He points out two aquifers that work to oxidize the water as it comes in. Galloway explains that there are two on the other end, but they don’t use them as much. Instead, they let the algae that grows on the pond add the oxygen in, as a way to save on electricity and let nature do the work.
The Waste Water Treatment Plant deals with about four to five million gallons of water a day. He said the water is filtered and sterilized, ensuring that what enters the Clarks Run is clean.
“I would say if you test the water above where ours comes out and what’s coming out, you’d find that we actually help the creek,” Galloway said, pointing to two water fountains flowing water.
The other byproduct, called sludge, is dried out, compacted and taken to the landfill.
Galloway said most of his time as supervisor is spent on paperwork. There are eight employees at the plant and most have been there for at least 10 years.
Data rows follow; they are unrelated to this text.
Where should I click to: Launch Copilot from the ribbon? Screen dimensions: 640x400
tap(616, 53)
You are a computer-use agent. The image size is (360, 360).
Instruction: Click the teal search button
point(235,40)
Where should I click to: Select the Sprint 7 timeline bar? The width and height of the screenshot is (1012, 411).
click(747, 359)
“They all know what to do,” Galloway said.
He enters water sample numbers into a form online, which he submits month to the Environmental Protection Agency. Those measurements are taken to ensure that what is coming out is clean.
“We don’t want to risk polluting the creek,” he said, explaining that Clarks Run is considered a slow-flow creek. During the summer, the plant maintains the water flow.
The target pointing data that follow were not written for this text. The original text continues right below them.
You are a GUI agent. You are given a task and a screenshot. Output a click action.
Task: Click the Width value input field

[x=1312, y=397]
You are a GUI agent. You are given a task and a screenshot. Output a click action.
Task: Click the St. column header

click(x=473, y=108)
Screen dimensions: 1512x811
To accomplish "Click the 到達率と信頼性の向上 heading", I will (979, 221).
He points out a series of tanks where “bugs” are at work to convert the organic matter into a liquid that can be cleaned, purified and released. The micro-organisms help release oxygen into the water.
“We say if the bugs are happy then everything’s happy,” Galloway said.
He said they take samples to monitor the oxygen in the water.
The weather can wreak havoc on the plant, increasing the flow from the normal four to five million gallons a day to 12 million or 13 million gallons a day. Checking the radar on Friday as clouds appeared on the horizon, he said it didn’t appear to be anything of concern.
And if it rained? Galloway said they’d work it out. They hold more water in holding tanks around town and slowly let the water into the system.
“We are controlling the storm water flow with that,” he said.
The 29-year employee said he enjoys working at the plant. While the benefits are a perk, he said he enjoys the people he works with.
“I like that I’m not stuck doing one thing every day,” Galloway said. “It’s a good place to work.”
Galloway’s day ends at 3 p.m., but the plant is staffed daily and year-round, he said, including weekends.